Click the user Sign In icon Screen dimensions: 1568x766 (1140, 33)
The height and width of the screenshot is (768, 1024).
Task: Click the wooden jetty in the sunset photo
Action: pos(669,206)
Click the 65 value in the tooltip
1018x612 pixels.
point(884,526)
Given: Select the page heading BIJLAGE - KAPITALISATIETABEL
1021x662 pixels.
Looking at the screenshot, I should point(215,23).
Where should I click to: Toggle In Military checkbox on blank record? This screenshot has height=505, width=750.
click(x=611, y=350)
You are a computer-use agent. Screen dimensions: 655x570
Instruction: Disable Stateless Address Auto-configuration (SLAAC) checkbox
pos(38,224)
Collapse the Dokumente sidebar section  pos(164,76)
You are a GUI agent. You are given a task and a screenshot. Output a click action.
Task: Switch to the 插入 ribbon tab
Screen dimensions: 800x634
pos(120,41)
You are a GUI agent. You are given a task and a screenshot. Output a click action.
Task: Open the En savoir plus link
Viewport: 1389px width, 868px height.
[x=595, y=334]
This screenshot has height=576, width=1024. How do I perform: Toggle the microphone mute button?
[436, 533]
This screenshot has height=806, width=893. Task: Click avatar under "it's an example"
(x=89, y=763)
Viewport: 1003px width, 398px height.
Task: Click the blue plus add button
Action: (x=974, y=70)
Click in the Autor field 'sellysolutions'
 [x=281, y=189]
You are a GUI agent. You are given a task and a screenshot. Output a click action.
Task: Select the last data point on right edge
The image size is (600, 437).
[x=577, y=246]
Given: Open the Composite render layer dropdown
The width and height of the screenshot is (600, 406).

^^^^

To do: Reproduce only the lines running from the one with "1018x612 pixels." through the final line of the listing above, both ends included.

Response box:
1018x612 pixels.
point(884,526)
Given: Select the page heading BIJLAGE - KAPITALISATIETABEL
1021x662 pixels.
Looking at the screenshot, I should point(215,23).
Where should I click to: Toggle In Military checkbox on blank record? This screenshot has height=505, width=750.
click(x=611, y=350)
You are a computer-use agent. Screen dimensions: 655x570
Instruction: Disable Stateless Address Auto-configuration (SLAAC) checkbox
pos(38,224)
Collapse the Dokumente sidebar section  pos(164,76)
You are a GUI agent. You are given a task and a screenshot. Output a click action.
Task: Switch to the 插入 ribbon tab
Screen dimensions: 800x634
pos(120,41)
You are a GUI agent. You are given a task and a screenshot. Output a click action.
Task: Open the En savoir plus link
Viewport: 1389px width, 868px height.
[x=595, y=334]
This screenshot has height=576, width=1024. How do I perform: Toggle the microphone mute button?
[436, 533]
This screenshot has height=806, width=893. Task: Click avatar under "it's an example"
(x=89, y=763)
Viewport: 1003px width, 398px height.
Task: Click the blue plus add button
Action: (x=974, y=70)
Click in the Autor field 'sellysolutions'
 [x=281, y=189]
You are a GUI agent. You are given a task and a screenshot. Output a click action.
Task: Select the last data point on right edge
The image size is (600, 437).
[x=577, y=246]
Given: Open the Composite render layer dropdown
The width and height of the screenshot is (600, 406).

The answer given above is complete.